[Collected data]
□ □ □ □

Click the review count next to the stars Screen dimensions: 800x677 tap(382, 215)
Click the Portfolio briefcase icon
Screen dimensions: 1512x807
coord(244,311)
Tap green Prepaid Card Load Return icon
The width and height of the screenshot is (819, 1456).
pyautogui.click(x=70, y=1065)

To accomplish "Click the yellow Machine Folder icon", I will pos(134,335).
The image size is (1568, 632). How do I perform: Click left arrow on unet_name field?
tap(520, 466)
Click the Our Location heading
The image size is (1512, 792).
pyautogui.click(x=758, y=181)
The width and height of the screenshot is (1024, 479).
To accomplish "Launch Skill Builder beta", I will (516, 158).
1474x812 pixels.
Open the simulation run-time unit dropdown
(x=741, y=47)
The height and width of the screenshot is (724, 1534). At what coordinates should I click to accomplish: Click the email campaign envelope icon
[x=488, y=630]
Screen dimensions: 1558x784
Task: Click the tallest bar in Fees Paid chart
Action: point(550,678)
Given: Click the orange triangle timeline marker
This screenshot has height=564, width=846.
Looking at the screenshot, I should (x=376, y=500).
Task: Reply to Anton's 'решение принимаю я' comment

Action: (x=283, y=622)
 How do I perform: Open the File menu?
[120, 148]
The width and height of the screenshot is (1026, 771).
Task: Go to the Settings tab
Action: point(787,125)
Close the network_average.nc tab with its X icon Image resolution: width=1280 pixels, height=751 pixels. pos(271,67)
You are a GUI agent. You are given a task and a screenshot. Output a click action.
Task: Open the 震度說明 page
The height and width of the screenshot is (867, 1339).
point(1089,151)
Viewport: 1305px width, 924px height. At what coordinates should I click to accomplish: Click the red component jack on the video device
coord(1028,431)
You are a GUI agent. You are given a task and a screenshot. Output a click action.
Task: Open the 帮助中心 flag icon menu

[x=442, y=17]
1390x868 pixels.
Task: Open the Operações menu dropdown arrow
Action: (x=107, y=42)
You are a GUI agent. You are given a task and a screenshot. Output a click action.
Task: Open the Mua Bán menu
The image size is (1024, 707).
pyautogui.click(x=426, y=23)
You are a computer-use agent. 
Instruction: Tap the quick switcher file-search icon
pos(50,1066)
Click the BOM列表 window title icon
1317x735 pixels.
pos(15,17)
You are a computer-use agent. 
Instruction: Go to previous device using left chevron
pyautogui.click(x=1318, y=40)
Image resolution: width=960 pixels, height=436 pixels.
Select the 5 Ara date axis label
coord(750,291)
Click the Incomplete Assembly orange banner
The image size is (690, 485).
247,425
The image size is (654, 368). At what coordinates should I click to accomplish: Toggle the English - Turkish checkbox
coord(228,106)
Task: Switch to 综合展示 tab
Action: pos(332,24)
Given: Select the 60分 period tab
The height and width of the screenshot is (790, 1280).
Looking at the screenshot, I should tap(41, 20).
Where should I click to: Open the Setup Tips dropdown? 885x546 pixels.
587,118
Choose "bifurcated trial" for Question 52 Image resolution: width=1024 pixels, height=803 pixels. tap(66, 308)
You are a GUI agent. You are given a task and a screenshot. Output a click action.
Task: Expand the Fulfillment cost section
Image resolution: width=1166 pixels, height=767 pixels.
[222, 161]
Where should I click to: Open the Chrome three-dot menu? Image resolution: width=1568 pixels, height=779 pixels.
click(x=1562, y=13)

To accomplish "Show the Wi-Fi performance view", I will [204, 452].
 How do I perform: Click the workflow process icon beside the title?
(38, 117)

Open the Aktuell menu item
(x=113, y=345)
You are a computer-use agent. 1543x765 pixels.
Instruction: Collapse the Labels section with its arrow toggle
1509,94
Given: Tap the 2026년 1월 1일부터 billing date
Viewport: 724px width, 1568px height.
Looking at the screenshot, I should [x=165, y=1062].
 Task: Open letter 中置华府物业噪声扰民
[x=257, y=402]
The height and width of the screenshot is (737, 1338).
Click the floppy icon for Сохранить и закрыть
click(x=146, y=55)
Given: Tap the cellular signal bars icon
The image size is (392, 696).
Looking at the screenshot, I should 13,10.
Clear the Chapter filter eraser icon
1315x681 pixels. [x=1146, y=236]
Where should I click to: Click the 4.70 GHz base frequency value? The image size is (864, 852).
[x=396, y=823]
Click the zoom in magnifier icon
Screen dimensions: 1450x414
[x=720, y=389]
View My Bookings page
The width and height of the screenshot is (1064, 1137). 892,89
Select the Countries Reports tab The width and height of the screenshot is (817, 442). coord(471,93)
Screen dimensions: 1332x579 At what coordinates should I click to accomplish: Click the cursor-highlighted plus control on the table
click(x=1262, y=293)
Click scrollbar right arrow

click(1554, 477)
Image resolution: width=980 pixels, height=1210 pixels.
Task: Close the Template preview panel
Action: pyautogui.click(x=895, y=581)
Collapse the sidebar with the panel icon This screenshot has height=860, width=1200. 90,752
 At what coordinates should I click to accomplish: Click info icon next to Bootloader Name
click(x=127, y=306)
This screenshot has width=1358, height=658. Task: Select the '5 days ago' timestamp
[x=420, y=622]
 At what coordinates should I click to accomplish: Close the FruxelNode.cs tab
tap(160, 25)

□ □ □ □

● **WORK ITEM**: The records above are to be restated word for word.

● **TASK RESPONSE**:
Click the review count next to the stars Screen dimensions: 800x677 tap(382, 215)
Click the Portfolio briefcase icon
Screen dimensions: 1512x807
coord(244,311)
Tap green Prepaid Card Load Return icon
The width and height of the screenshot is (819, 1456).
pyautogui.click(x=70, y=1065)

To accomplish "Click the yellow Machine Folder icon", I will pos(134,335).
The image size is (1568, 632). How do I perform: Click left arrow on unet_name field?
tap(520, 466)
Click the Our Location heading
The image size is (1512, 792).
pyautogui.click(x=758, y=181)
The width and height of the screenshot is (1024, 479).
To accomplish "Launch Skill Builder beta", I will (516, 158).
1474x812 pixels.
Open the simulation run-time unit dropdown
(x=741, y=47)
The height and width of the screenshot is (724, 1534). At what coordinates should I click to accomplish: Click the email campaign envelope icon
[x=488, y=630]
Screen dimensions: 1558x784
Task: Click the tallest bar in Fees Paid chart
Action: point(550,678)
Given: Click the orange triangle timeline marker
This screenshot has height=564, width=846.
Looking at the screenshot, I should (x=376, y=500).
Task: Reply to Anton's 'решение принимаю я' comment

Action: (x=283, y=622)
 How do I perform: Open the File menu?
[120, 148]
The width and height of the screenshot is (1026, 771).
Task: Go to the Settings tab
Action: point(787,125)
Close the network_average.nc tab with its X icon Image resolution: width=1280 pixels, height=751 pixels. pos(271,67)
You are a GUI agent. You are given a task and a screenshot. Output a click action.
Task: Open the 震度說明 page
The height and width of the screenshot is (867, 1339).
point(1089,151)
Viewport: 1305px width, 924px height. At what coordinates should I click to accomplish: Click the red component jack on the video device
coord(1028,431)
You are a GUI agent. You are given a task and a screenshot. Output a click action.
Task: Open the 帮助中心 flag icon menu

[x=442, y=17]
1390x868 pixels.
Task: Open the Operações menu dropdown arrow
Action: (x=107, y=42)
You are a GUI agent. You are given a task and a screenshot. Output a click action.
Task: Open the Mua Bán menu
The image size is (1024, 707).
pyautogui.click(x=426, y=23)
You are a computer-use agent. 
Instruction: Tap the quick switcher file-search icon
pos(50,1066)
Click the BOM列表 window title icon
1317x735 pixels.
pos(15,17)
You are a computer-use agent. 
Instruction: Go to previous device using left chevron
pyautogui.click(x=1318, y=40)
Image resolution: width=960 pixels, height=436 pixels.
Select the 5 Ara date axis label
coord(750,291)
Click the Incomplete Assembly orange banner
The image size is (690, 485).
247,425
The image size is (654, 368). At what coordinates should I click to accomplish: Toggle the English - Turkish checkbox
coord(228,106)
Task: Switch to 综合展示 tab
Action: pos(332,24)
Given: Select the 60分 period tab
The height and width of the screenshot is (790, 1280).
Looking at the screenshot, I should tap(41, 20).
Where should I click to: Open the Setup Tips dropdown? 885x546 pixels.
587,118
Choose "bifurcated trial" for Question 52 Image resolution: width=1024 pixels, height=803 pixels. tap(66, 308)
You are a GUI agent. You are given a task and a screenshot. Output a click action.
Task: Expand the Fulfillment cost section
Image resolution: width=1166 pixels, height=767 pixels.
[222, 161]
Where should I click to: Open the Chrome three-dot menu? Image resolution: width=1568 pixels, height=779 pixels.
click(x=1562, y=13)

To accomplish "Show the Wi-Fi performance view", I will [204, 452].
 How do I perform: Click the workflow process icon beside the title?
(38, 117)

Open the Aktuell menu item
(x=113, y=345)
You are a computer-use agent. 1543x765 pixels.
Instruction: Collapse the Labels section with its arrow toggle
1509,94
Given: Tap the 2026년 1월 1일부터 billing date
Viewport: 724px width, 1568px height.
Looking at the screenshot, I should [x=165, y=1062].
 Task: Open letter 中置华府物业噪声扰民
[x=257, y=402]
The height and width of the screenshot is (737, 1338).
Click the floppy icon for Сохранить и закрыть
click(x=146, y=55)
Given: Tap the cellular signal bars icon
The image size is (392, 696).
Looking at the screenshot, I should 13,10.
Clear the Chapter filter eraser icon
1315x681 pixels. [x=1146, y=236]
Where should I click to: Click the 4.70 GHz base frequency value? The image size is (864, 852).
[x=396, y=823]
Click the zoom in magnifier icon
Screen dimensions: 1450x414
[x=720, y=389]
View My Bookings page
The width and height of the screenshot is (1064, 1137). 892,89
Select the Countries Reports tab The width and height of the screenshot is (817, 442). coord(471,93)
Screen dimensions: 1332x579 At what coordinates should I click to accomplish: Click the cursor-highlighted plus control on the table
click(x=1262, y=293)
Click scrollbar right arrow

click(1554, 477)
Image resolution: width=980 pixels, height=1210 pixels.
Task: Close the Template preview panel
Action: pyautogui.click(x=895, y=581)
Collapse the sidebar with the panel icon This screenshot has height=860, width=1200. 90,752
 At what coordinates should I click to accomplish: Click info icon next to Bootloader Name
click(x=127, y=306)
This screenshot has width=1358, height=658. Task: Select the '5 days ago' timestamp
[x=420, y=622]
 At what coordinates should I click to accomplish: Close the FruxelNode.cs tab
tap(160, 25)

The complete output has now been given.